Don’t go into the process thinking that the ads will raise awareness, even if they don’t lead to conversions. This might be true to some extent, but your grant won’t last long if you take this approach.
3. Don’t use too many keywords
Though it may feel tempting to add as many keywords as you can dream up, two or three keywords is plenty per ad group. Google is punitive when ads or websites appear to be using keyword stuffing tactics. Use Google’s Broad Match Modifier to find the right combination of keywords.
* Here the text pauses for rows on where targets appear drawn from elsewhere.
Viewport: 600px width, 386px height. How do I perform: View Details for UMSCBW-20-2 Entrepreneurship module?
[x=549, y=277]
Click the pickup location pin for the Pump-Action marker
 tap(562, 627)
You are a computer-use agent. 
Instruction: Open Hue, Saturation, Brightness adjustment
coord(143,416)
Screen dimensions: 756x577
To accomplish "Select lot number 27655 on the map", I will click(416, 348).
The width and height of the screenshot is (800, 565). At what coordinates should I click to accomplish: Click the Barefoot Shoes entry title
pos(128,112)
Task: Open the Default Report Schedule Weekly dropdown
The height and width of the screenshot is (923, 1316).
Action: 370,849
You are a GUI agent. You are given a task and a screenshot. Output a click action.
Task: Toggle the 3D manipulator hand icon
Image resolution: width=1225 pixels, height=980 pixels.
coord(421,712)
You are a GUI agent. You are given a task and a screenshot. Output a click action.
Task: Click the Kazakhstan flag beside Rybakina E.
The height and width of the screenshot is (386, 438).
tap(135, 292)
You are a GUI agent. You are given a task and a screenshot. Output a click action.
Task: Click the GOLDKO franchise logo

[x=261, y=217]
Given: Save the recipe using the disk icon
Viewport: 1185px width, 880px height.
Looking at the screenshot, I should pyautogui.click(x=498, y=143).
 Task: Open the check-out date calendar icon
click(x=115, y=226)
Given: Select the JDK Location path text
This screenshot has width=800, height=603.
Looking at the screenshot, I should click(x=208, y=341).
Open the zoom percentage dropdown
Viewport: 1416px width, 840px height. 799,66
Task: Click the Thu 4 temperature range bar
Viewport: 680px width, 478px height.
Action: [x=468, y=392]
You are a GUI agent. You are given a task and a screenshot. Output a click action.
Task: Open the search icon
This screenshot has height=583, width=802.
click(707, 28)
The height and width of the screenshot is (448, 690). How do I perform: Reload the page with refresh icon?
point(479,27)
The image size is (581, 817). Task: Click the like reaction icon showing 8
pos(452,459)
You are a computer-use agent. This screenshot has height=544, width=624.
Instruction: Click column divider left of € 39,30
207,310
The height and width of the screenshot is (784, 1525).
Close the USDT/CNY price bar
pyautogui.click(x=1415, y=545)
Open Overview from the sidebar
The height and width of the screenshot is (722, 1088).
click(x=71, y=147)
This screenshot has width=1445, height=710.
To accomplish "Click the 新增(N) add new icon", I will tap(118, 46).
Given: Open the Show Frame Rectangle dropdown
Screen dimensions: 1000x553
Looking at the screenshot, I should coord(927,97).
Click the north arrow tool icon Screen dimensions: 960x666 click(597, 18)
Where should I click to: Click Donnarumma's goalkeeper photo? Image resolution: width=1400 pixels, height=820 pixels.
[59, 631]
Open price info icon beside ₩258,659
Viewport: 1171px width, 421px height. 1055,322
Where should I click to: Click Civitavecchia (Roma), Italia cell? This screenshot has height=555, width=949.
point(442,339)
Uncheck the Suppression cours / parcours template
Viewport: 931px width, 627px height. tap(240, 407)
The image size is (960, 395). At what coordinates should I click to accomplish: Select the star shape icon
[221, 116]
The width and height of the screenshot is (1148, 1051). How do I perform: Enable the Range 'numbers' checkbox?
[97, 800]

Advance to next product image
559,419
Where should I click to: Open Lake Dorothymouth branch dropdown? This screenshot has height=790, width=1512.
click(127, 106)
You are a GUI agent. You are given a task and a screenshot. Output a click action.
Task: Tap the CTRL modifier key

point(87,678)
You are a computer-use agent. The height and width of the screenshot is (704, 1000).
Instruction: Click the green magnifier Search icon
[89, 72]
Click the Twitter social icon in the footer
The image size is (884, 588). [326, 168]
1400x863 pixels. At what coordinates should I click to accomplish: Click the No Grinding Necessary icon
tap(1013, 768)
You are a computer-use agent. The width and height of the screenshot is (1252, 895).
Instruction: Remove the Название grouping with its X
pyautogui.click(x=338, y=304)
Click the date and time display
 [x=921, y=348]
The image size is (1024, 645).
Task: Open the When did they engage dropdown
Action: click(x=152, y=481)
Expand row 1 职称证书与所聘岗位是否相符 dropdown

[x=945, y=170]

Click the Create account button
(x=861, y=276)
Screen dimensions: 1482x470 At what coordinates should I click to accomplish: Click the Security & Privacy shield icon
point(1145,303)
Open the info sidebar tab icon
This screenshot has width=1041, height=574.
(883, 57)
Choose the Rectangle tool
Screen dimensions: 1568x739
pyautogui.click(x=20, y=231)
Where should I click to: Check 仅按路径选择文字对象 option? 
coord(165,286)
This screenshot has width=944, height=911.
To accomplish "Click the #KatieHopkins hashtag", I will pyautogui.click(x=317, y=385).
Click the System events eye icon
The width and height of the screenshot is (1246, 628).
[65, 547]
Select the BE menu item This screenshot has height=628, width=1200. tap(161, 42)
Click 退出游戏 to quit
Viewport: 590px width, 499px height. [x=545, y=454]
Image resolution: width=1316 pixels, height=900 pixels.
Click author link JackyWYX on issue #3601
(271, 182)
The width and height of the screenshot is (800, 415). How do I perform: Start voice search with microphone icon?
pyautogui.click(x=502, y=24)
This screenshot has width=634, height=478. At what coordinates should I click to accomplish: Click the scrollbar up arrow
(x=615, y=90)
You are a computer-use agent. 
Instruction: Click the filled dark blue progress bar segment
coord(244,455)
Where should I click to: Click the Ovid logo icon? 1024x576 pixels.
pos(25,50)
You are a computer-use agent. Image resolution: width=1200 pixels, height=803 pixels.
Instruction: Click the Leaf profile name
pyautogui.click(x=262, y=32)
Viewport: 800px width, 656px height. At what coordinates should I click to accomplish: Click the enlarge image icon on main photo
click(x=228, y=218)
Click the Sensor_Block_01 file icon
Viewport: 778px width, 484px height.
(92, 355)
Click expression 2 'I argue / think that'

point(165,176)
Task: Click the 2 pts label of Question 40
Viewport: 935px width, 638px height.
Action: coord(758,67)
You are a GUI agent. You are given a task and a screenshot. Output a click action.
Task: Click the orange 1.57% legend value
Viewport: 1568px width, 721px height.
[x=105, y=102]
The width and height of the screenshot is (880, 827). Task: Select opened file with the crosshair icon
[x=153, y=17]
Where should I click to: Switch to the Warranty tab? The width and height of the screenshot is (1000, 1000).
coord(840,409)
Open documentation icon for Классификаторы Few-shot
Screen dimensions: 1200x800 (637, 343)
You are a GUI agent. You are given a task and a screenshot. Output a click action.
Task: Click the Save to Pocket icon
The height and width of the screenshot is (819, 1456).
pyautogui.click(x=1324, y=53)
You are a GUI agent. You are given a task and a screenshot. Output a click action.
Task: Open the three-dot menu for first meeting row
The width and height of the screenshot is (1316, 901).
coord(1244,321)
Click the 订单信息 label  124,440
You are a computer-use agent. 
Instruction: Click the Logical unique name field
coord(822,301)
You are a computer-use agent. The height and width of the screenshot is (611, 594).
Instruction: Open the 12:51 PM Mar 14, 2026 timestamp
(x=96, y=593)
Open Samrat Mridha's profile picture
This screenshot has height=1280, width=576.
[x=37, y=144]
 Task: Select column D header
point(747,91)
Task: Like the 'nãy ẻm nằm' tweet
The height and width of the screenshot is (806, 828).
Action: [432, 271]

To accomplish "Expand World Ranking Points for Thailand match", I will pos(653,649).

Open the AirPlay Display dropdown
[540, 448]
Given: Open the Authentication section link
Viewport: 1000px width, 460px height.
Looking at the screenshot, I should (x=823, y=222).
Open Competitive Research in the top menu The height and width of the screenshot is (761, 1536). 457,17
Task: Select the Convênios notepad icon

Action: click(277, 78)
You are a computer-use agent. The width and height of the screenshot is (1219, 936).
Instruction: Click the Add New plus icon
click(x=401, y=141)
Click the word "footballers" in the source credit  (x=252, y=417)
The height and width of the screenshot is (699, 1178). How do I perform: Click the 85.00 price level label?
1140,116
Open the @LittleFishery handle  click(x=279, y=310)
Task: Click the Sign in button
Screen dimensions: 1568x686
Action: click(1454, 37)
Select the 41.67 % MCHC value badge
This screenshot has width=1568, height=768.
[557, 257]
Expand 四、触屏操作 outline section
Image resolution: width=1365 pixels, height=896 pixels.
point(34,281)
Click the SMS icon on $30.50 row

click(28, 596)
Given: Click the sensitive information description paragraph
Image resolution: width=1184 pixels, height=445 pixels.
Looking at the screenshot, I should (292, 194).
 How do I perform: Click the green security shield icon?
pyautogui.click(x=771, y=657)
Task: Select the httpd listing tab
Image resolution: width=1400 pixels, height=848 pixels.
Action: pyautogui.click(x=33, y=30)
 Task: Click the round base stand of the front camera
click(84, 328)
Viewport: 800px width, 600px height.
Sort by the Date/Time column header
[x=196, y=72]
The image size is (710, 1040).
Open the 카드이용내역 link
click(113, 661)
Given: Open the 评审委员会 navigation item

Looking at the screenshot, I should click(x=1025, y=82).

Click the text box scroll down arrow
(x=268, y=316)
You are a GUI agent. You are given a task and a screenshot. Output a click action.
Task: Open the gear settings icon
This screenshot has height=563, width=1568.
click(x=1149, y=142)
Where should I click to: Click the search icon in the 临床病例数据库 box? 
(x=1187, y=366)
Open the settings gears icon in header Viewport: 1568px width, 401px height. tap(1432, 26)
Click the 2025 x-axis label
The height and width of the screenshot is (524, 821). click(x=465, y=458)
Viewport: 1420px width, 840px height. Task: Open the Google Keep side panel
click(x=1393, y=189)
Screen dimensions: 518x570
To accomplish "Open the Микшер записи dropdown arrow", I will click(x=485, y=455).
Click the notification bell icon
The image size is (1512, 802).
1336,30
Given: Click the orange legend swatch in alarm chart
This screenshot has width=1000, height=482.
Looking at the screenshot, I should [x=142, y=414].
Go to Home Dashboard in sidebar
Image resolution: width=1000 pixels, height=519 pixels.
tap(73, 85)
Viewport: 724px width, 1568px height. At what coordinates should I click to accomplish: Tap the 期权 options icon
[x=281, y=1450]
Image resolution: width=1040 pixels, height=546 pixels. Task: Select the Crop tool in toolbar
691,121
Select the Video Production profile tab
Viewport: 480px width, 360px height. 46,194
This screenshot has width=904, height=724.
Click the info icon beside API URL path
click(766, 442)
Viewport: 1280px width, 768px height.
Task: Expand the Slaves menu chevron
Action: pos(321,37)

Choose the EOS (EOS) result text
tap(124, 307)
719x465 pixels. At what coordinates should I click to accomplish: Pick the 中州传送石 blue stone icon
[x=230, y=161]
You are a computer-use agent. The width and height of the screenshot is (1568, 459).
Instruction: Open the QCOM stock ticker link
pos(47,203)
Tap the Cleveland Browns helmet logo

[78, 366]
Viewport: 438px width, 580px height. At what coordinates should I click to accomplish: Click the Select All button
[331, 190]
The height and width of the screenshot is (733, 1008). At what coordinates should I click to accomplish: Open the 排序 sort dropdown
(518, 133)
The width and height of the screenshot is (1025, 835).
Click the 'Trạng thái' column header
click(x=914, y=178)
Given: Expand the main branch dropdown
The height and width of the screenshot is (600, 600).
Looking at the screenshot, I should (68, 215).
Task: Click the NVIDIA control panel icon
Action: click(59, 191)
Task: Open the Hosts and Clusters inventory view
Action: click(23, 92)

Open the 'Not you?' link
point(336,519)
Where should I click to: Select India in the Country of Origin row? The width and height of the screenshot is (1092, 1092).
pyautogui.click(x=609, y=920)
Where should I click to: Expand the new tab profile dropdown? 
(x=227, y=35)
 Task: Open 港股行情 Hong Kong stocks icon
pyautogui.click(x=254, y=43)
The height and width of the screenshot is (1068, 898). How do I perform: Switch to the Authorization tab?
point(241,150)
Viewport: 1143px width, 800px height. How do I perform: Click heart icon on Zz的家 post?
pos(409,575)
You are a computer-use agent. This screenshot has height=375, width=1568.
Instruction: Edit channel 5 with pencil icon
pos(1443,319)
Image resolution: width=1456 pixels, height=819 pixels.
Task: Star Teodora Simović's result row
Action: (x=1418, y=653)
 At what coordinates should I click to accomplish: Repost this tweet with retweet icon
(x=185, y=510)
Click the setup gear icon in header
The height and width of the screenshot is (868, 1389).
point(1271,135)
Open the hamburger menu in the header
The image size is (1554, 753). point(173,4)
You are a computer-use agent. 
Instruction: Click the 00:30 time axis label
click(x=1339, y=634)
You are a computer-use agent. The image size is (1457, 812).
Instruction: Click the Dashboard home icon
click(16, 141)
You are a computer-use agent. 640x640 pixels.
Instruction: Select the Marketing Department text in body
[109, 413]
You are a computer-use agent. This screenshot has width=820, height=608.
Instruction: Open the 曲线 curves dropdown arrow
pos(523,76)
4. Don’t “set it and forget it”
Google requires you to log into your Google Grant Ads account regularly and maintain a minimum click-through rate. Google doesn’t allow you to use global targeting, either. You’ll need to focus on specific geographical regions, which may shift from time to time. Don’t lose your account due to neglect.
5. Don’t use competitor names
Google does not allow Ad Grant recipients to use competitor brand names in their advertising. For example, Google would not permit you to use a keyword phrase like “charities like the Red Cross” to advertise for your disaster relief nonprofit.
Ready to apply for your Google Ad Grant?
Provided you play by Google’s rules and complete all the steps, there’s a good chance Google will approve you for an Ad Grant. Once you’re up and running, remember that your goal is to increase your click-through rate through smart keyword research.